WORK ITEM:
Repeat exactly the stretch of lines that starts with the one containing "This screenshot has height=402, width=671." and ends with the last line of the material. Leave out pictures.

THE INPUT:

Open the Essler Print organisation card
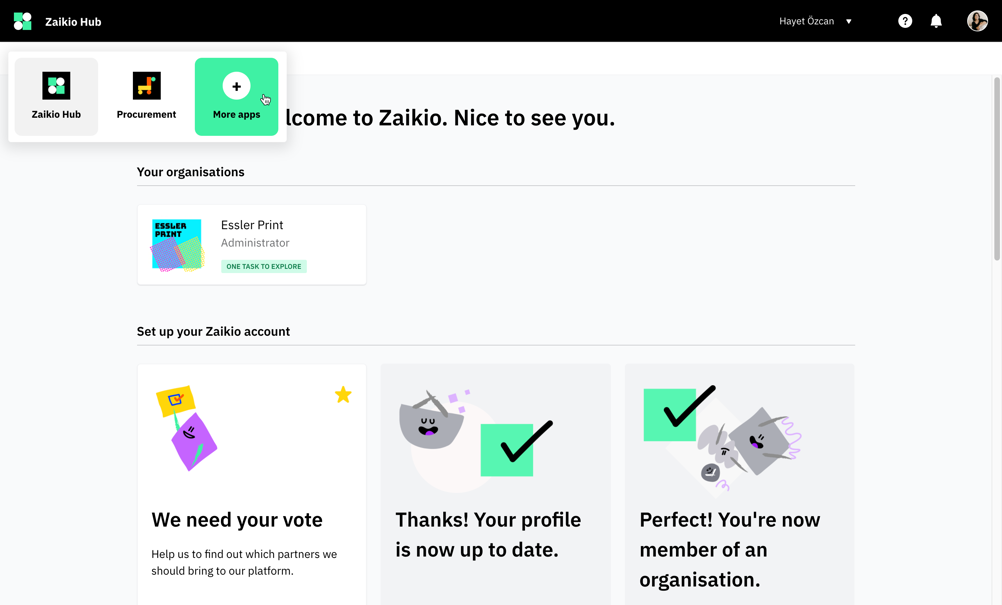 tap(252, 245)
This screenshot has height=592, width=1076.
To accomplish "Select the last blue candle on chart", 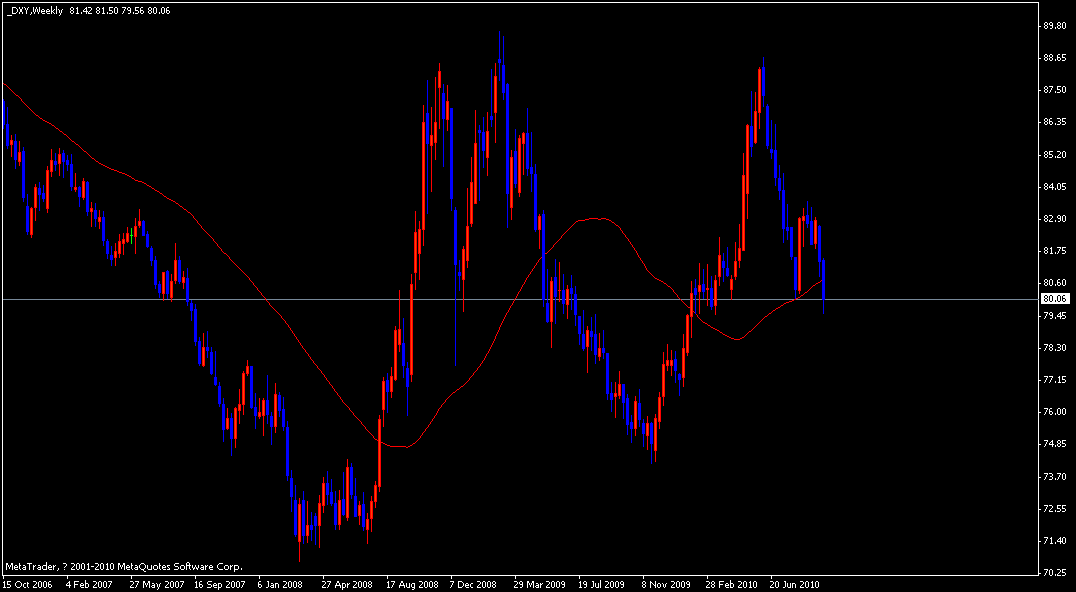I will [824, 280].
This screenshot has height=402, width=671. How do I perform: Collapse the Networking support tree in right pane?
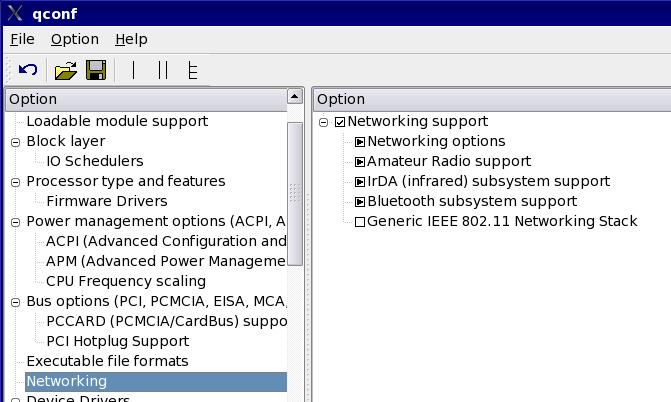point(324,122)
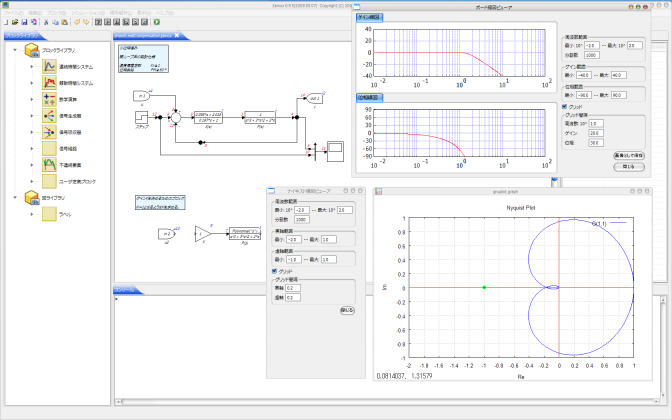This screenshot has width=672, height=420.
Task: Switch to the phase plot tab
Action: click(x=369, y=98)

TASK OUTPUT:
This screenshot has height=402, width=671. How do I perform: Collapse the Networking support tree in right pane?
point(324,122)
This screenshot has width=672, height=420.
Task: Switch to the phase plot tab
Action: click(x=369, y=98)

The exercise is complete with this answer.